51 Dit zei hij niet uit zichzelf. Maar als hogepriester van dat jaar profeteerde hij, dat Jesus sterven zou voor het heil van het volk;
Or egli non disse questo di suo; ma siccome era sommo sacerdote di quell’anno, profetò che Gesù dovea morire per la nazione;
52 en niet voor het volk alleen, maar ook om de verstrooide kinderen Gods bijeen te brengen.
e non soltanto per la nazione, ma anche per raccogliere in uno i figliuoli di Dio dispersi.

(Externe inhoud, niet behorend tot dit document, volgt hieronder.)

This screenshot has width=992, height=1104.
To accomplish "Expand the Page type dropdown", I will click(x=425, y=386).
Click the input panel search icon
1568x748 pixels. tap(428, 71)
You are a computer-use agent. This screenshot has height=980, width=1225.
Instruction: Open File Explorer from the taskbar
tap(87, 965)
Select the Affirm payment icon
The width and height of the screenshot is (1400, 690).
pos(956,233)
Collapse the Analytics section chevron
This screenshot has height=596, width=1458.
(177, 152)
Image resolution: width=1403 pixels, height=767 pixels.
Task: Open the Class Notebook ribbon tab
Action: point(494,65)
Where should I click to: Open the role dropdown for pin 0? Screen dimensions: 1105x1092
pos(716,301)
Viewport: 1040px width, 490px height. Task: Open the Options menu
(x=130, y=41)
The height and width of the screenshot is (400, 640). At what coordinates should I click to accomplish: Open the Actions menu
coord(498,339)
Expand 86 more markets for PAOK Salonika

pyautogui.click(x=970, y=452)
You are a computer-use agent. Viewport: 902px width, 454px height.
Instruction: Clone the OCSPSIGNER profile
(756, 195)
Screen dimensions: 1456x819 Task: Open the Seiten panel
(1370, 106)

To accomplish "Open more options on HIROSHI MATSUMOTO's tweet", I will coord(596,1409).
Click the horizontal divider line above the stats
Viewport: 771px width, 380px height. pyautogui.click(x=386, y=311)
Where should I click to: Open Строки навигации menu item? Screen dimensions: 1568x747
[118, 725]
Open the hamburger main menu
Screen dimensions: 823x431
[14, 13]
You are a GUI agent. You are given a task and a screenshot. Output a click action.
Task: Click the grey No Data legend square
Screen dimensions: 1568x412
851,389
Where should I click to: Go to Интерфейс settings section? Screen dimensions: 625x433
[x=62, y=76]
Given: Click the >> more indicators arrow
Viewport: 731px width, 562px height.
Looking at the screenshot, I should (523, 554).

53 Van die dag af waren ze besloten, Hem te doden.
Da quel giorno dunque deliberarono di farlo morire.
54 Daarom trad Jesus niet meer in het openbaar onder de Joden op, maar trok Hij Zich terug in een streek nabij de woestijn, in een stad, Efrem genaamd; en daar bleef Hij met zijn leerlingen.
Gesù quindi non andava più apertamente fra i Giudei, ma si ritirò di là nella contrada vicino al deserto, in una città detta Efraim; e quivi si trattenne co’ suoi discepoli.
55 Intussen was het paasfeest der Joden genaderd, en trokken er velen van het land nog vóór het paasfeest naar Jerusalem op, om zich te reinigen.
Or la Pasqua de’ Giudei era vicina; e molti di quella contrada salirono a Gerusalemme prima della Pasqua per purificarsi.
56 Ze zochten naar Jesus, en zeiden in de tempel onder elkander: Wat dunkt u? Zou Hij niet op het feest komen?
Cercavan dunque Gesù; e stando nel tempio dicevano tra loro: Che ve ne pare? Che non abbia venire alla festa?
57 Maar de opperpriesters en de farizeën hadden bevel gegeven, het aan te brengen, wanneer iemand wist, waar Hij was; dan konden ze Hem gevangen nemen.
Or i capi sacerdoti e i Farisei avean dato ordine che se alcuno sapesse dove egli era, ne facesse denunzia perché potessero pigliarlo.